Cuando era adolescente, y más podía la curiosidad que la prudencia, buscaba los regalos navideños en todos los escondrijos del clóset de mis padres. Nada fácil ya que tenía que coincidir con que ellos no estuvieran en casa ni tampoco mi tropel de hermanos. Precisaba, además, de la escalerilla y complicidad de Tito, el guardia, para trepar a los estantes más altos.

Estratégicamente situada hurgaba en los bolsillos de los ternos de papá donde encontraba moneditas sueltas de las que me apropiaba sin recato alguno y luego escudriñaba cualquier caja, cajita o cajón donde pudieran camuflarse los obsequios. Pero mis padres eran expertos en el arte del escondite y solo aparecían sombreros, bufandas y guantes de los años 40; y regalos para sus amigos y ahijados. Yo persistía cada Navidad hasta que un día observé una caja grande nunca vista antes. Al abrirla descubrí una funda de cuero y adentro, ¡un revólver! Casi caigo de la escalerilla por el espanto, pues eso de tener armas en casa solo se veía en televisión. El hallazgo fue la ocasión para que papá nos contara que a mediados del s. XX, respondiendo a una ofensa, se había batido a duelo con otro caballero, guardando las distancias requeridas según el Código de Honor, y en presencia de su padrino y del médico. ¡Vaya época!

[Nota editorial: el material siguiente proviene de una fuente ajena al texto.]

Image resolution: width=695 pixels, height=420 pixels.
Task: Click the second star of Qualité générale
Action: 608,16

Otra Navidad curiosa la pasé en Buenos Aires, donde estudiaba y trabajaba. Vivía en una fundación para niños con discapacidad y todos habían salido de vacaciones. Después de cenar con el embajador de Ecuador quien, amablemente, había invitado a varios ecuatorianos a celebrar Nochebuena con su familia, regresé a la fundación y antes de acostarme abrí la ventana del cuarto porque el calor era atroz. Habrá pasado una hora cuando sentí el mayor susto de la vida chico, como decía Tres Patines. Cual cuento de Edgar Allan Poe, una sombra saltó a mi cara y solo cuando lo tuve encima caí en cuenta de que ¡era un gato negro! Empecé a dar alaridos y no sé quién se paniqueó más; de un salto abrí la puerta y el gato fugó. Temblando, cerré la ventana y me encerré, toda arañada, hasta el día 26, cuando volvieron los demás.

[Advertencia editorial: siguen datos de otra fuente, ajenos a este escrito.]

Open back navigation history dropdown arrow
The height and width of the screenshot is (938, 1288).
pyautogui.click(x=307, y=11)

En Navidad no acostumbro a poner luces ni árboles, aunque desde el 1 de diciembre decoro mi hogar con adornos a los que guardo cariño. El primero que ubico es el retrato de mi querida hermana Gis, vestida de Papá Noel, que toma el lugar, para la fecha, de otro retrato suyo. Mas, este año no aparecía el retrato. Puse todo patas arriba, pregunté a mi esposo, a mis hijos, a Maritza –quien siempre encuentra lo refundido– y nada. ¡Tenía que aparecer mi hermosa hermana para darnos el clásico “pellizcón para ti, sorpresa para mí”! Días después, misteriosamente, Maritza encontró el retrato en una fundita, justo frente a mi cama. Lo tomé amorosamente y lo acerqué a mi corazón para que Gis escuchara lo que tenía que contarle.

“Solo una cosa no hay, es el olvido”, escribía Borges, y me gusta pensar que mi mariposa amarilla habría volado desde la caja de recuerdos navideños para estar muy cerquita y regalarme, abrazadas las dos, su risa contagiosa, su alegría de vivir.